Applicant’s complete submission, with attachments, is at Exhibit A.
_________________________________________________________________
STATEMENT OF FACTS:
Applicant was appointed in the Regular Air Force in the grade of
second lieutenant (2Lt) on 18 May 1985. He was progressively promoted
to the grade of captain with a date of rank (DOR) of 29 May 1989. He
left the Air Force and spent approximately the next three years in the
Obligated Reserve Section (ORS) and the Nonobligated Nonparticipating
Reserve Section (NNRPS) and the Inactive Status List Reserve Section
(ISLRS) until 23 March 1998 when he was appointed in the Air National
Guard (ANG). He was promoted to the Reserve grade of major with a DOR
of 1 September 2000. He is currently serving in the DCANG and has
over 16 satisfactory years toward a Reserve retirement at age 60.
_________________________________________________________________
AIR FORCE EVALUATION:
NGB/A1P0F recommends denial. A1P0F has attached a memorandum from the
DCANG that has been approved by the ANG Subject Matter Expert (SME).
A1P0F contends firstly that there is no requirement that personal
medical records be documented with civilian diagnosis, symptoms,
conditions, and treatments. Further, the AFBCMR does not have the
authority to authorize payments to private insurance companies, nor to
personally accrued medical costs by an individual.
A1P0F’s complete evaluation, with attachment, is at Exhibit B.
_________________________________________________________________
APPLICANT'S REVIEW OF AIR FORCE EVALUATION:
A copy of the Air Force evaluation was forwarded to the applicant on
12 January 2007 for review and comment within 30 days. As of this
date, no response has been received by this office.
Applicant’s complete response is at Exhibit C.

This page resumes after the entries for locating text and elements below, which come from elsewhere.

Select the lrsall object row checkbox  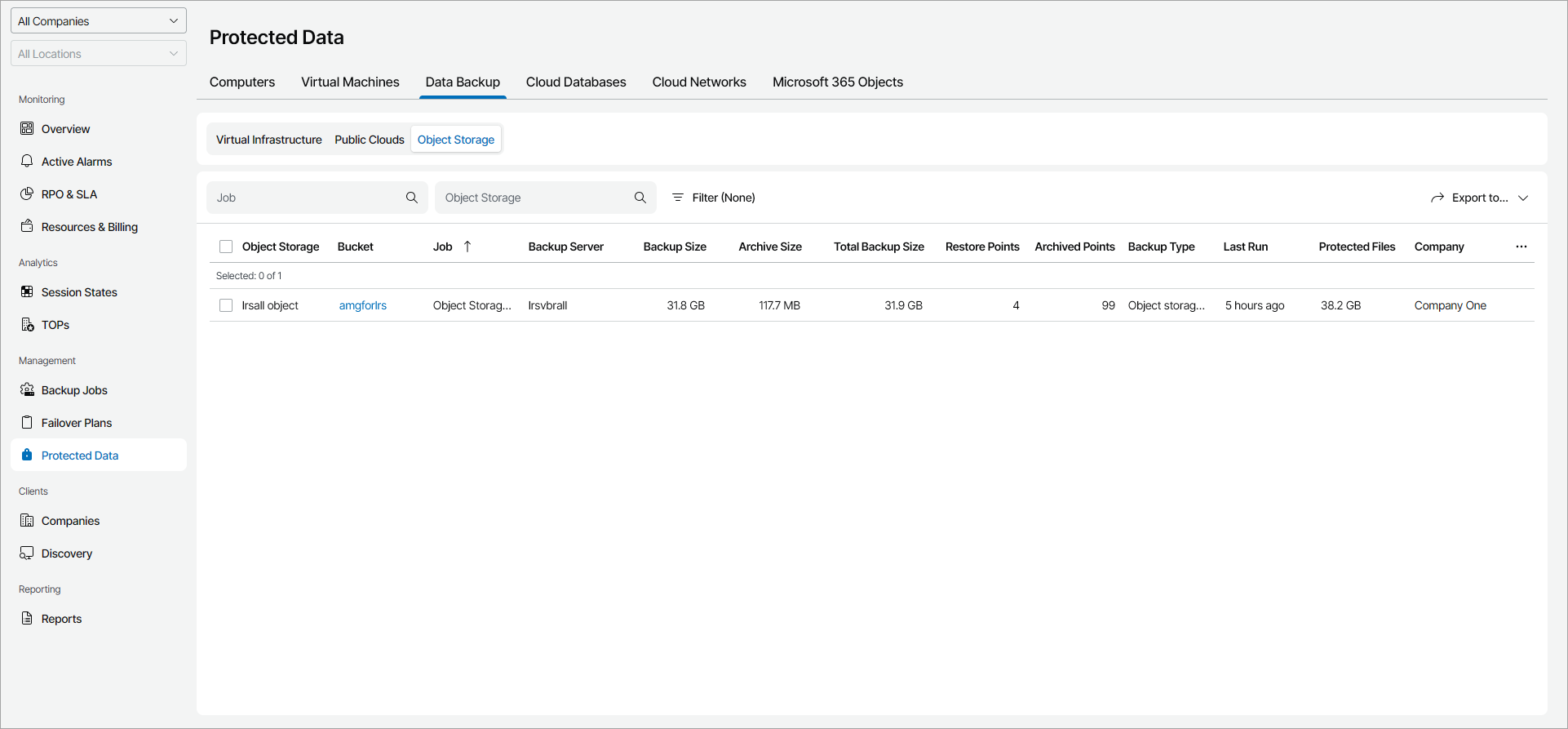click(226, 305)
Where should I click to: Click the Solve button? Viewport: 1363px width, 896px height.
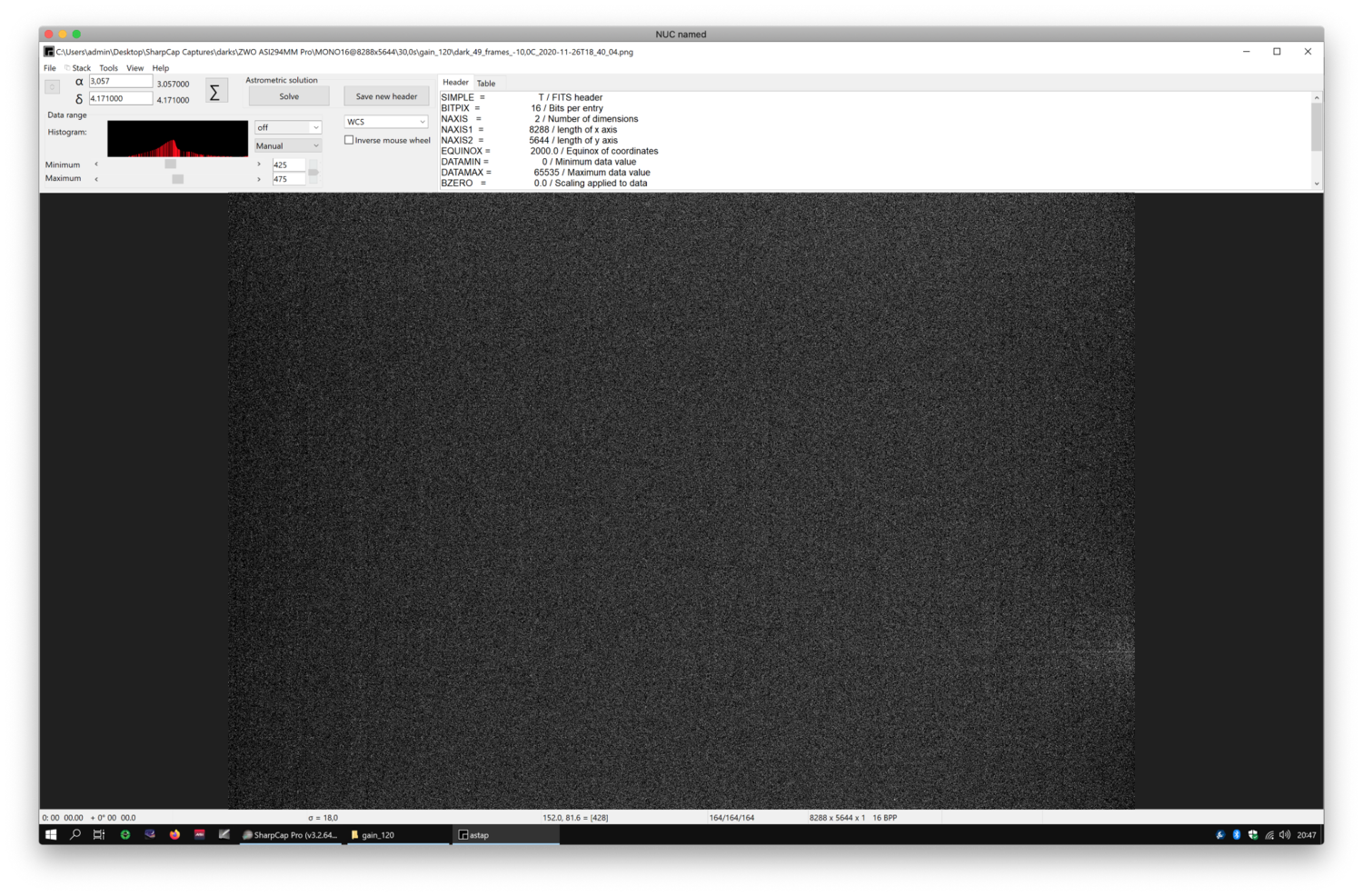pos(289,96)
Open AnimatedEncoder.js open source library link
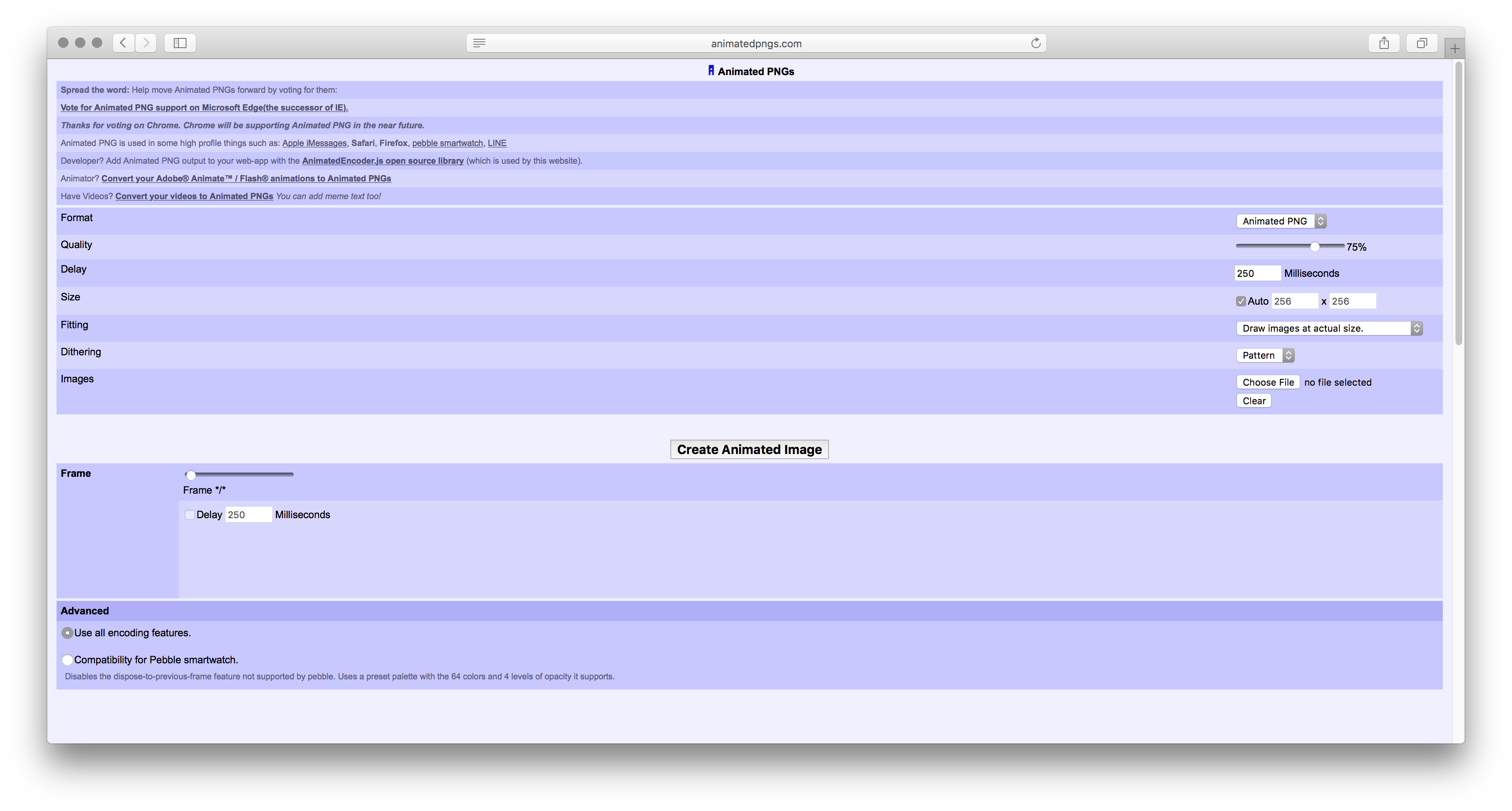This screenshot has height=811, width=1512. (383, 161)
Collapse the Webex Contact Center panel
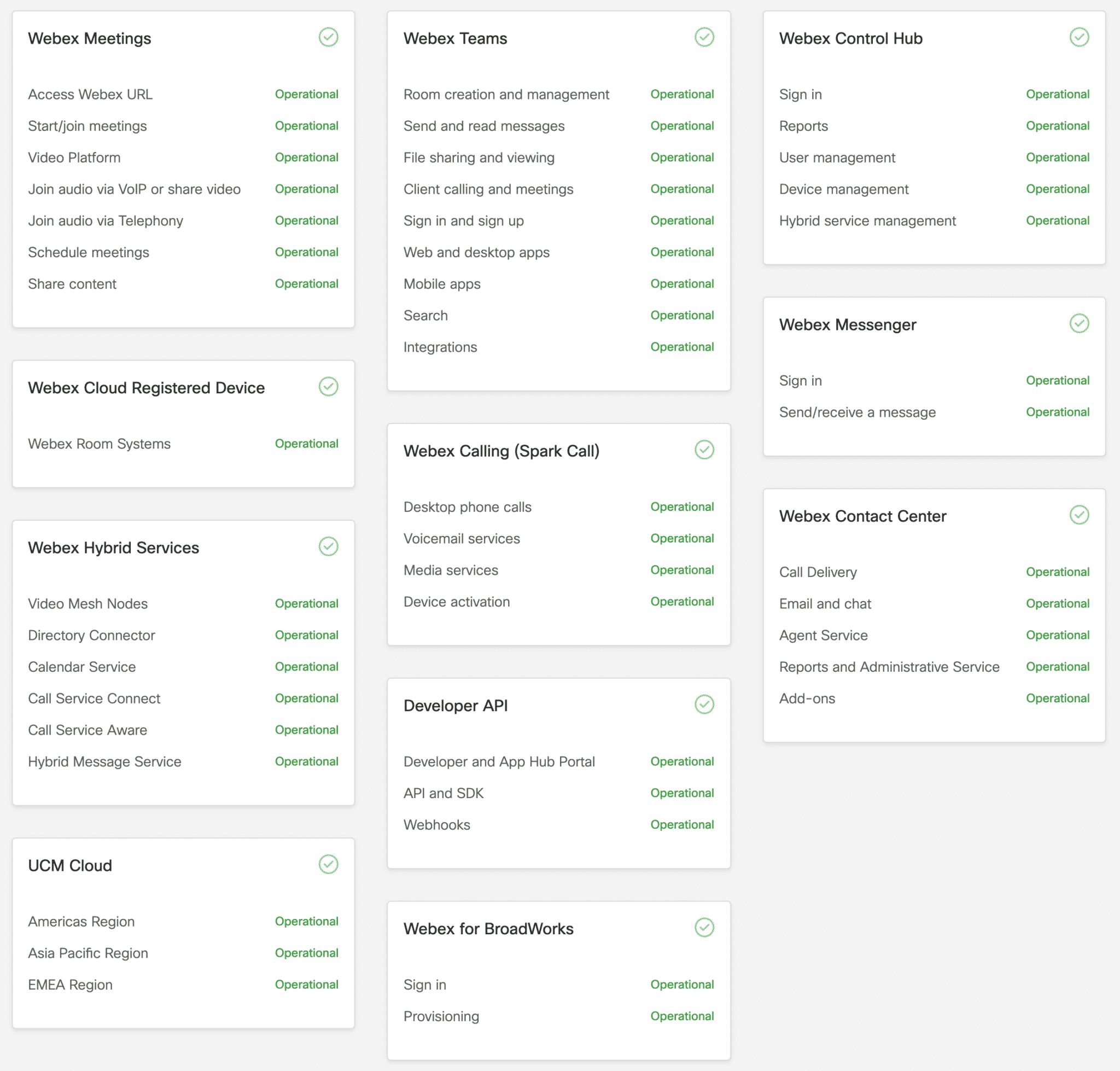 [x=862, y=515]
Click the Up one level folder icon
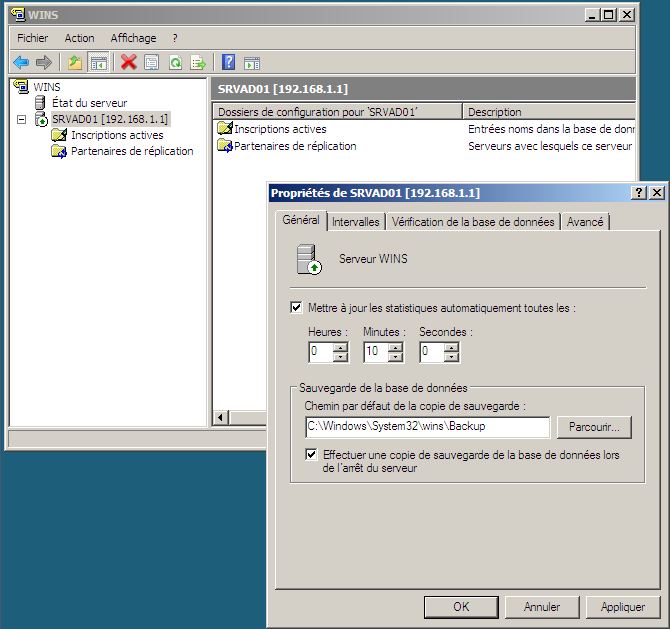The height and width of the screenshot is (629, 670). tap(75, 62)
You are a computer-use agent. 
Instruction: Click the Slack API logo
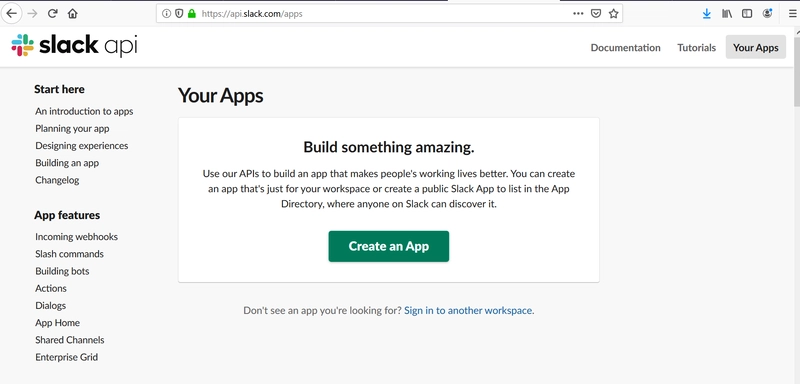74,46
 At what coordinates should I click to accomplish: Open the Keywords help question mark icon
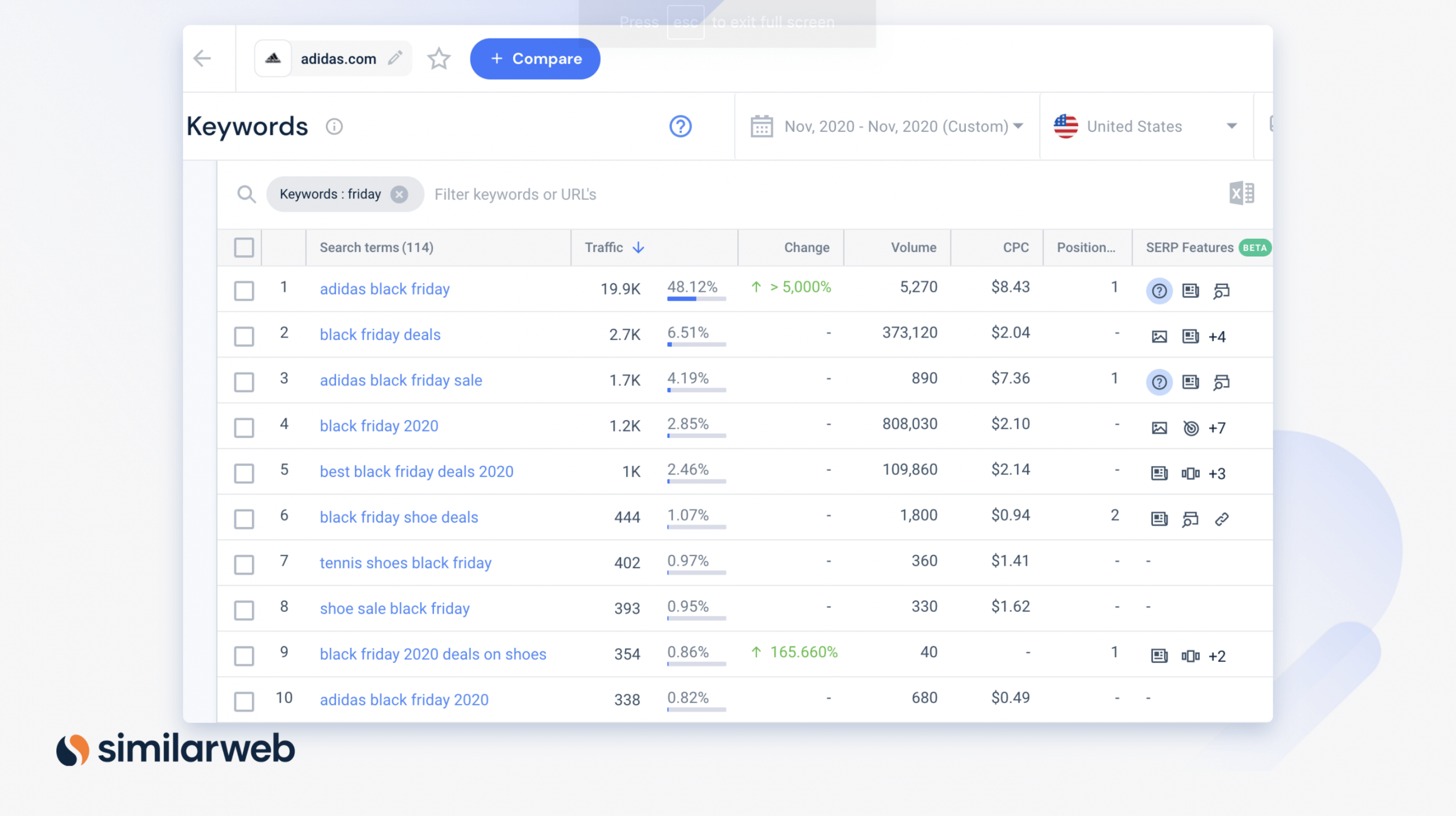click(680, 126)
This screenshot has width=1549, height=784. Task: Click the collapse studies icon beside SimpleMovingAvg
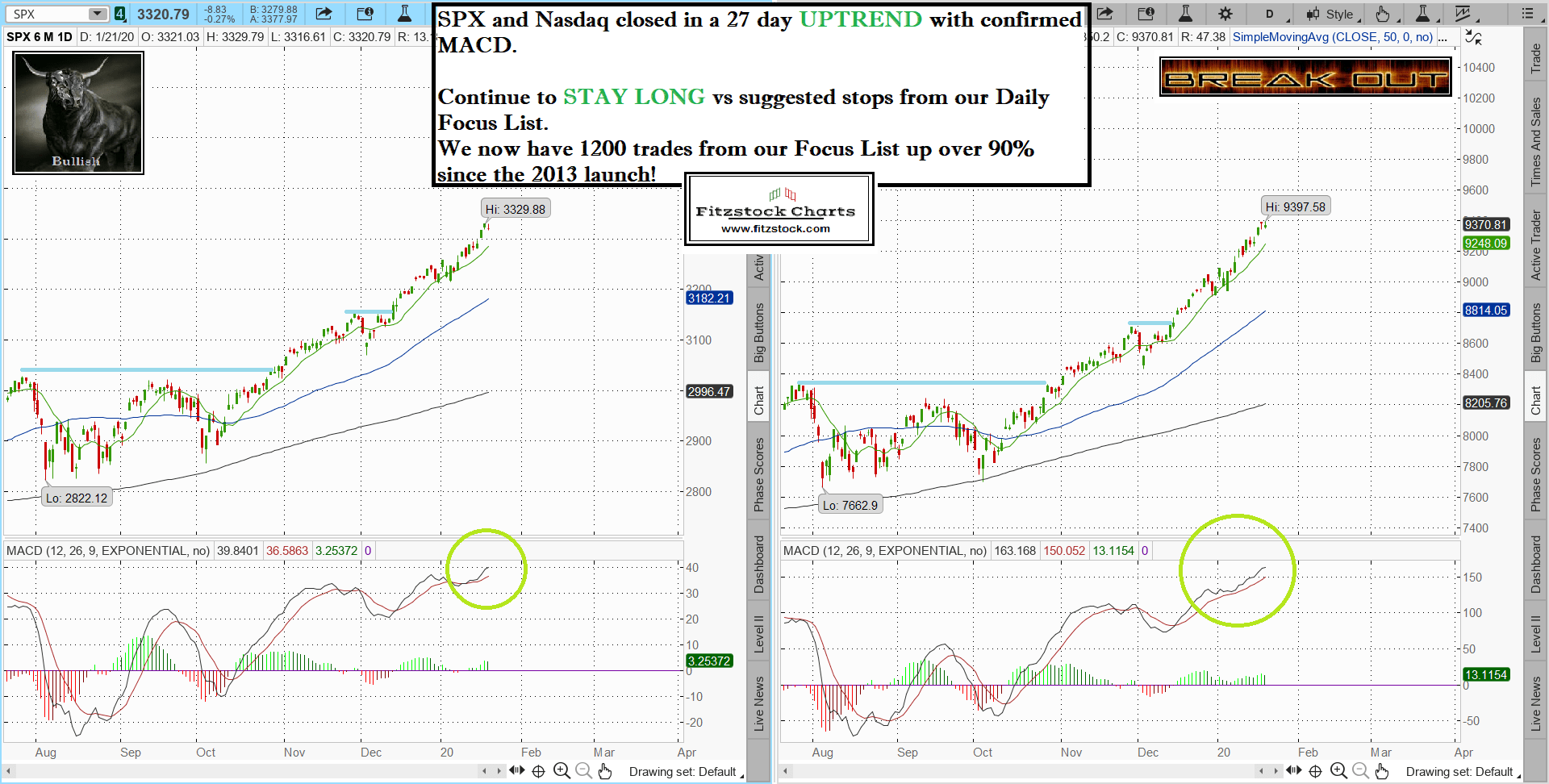click(1473, 37)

_________________________________________________________________
THE BOARD CONCLUDES THAT:
1. The applicant has not exhausted all remedies provided by existing
law or regulations.
2. The application was timely filed.
3. Insufficient relevant evidence has been presented to demonstrate
the existence of error or injustice. We took notice of applicant's
complete submission in judging the merits of the case; however, we
noted the applicant is currently undergoing a Medical Evaluation Board
(MEB), has filed an IG Complaint and a Congressional Inquiry all of
which are outstanding and have yet to be decided finally. Therefore,
in accordance with Air Force Instruction 36-2603, Air Force Board for
Correction of Military Records, the applicant has not exhausted all
available administrative remedies with which to find relief. Should
all other remedies to find relief fail, we encourage him to reapply to
the AFBCMR. Therefore, in the absence of evidence to the contrary, we
find no compelling basis to recommend granting the relief sought in
this application.
_________________________________________________________________
THE BOARD DETERMINES THAT:
The applicant be notified that the evidence presented did not
demonstrate the existence of material error or injustice; that the
application was denied without a personal appearance; and that the
application will only be reconsidered upon the submission of newly
discovered relevant evidence not considered with this application.
_________________________________________________________________
The following members of the Board considered AFBCMR Docket Number BC-
2005-02538 in Executive Session on 16 August 2007, under the
provisions of AFI 36-2603:
Ms. B.J. White-Olson, Panel Chair
Mr. Vance E. Lineberger, Member
Ms. Josephine L. Davis, Member
The following documentary evidence was considered:
Exhibit A. DD Form 149, dated 20 Mar 06, w/atchs.
Exhibit B. Letter, NGB/A1P0F, dated 26 Dec 06, w/atch.
Exhibit C. Letter, SAF/MRBR, dated 12 Jan 07.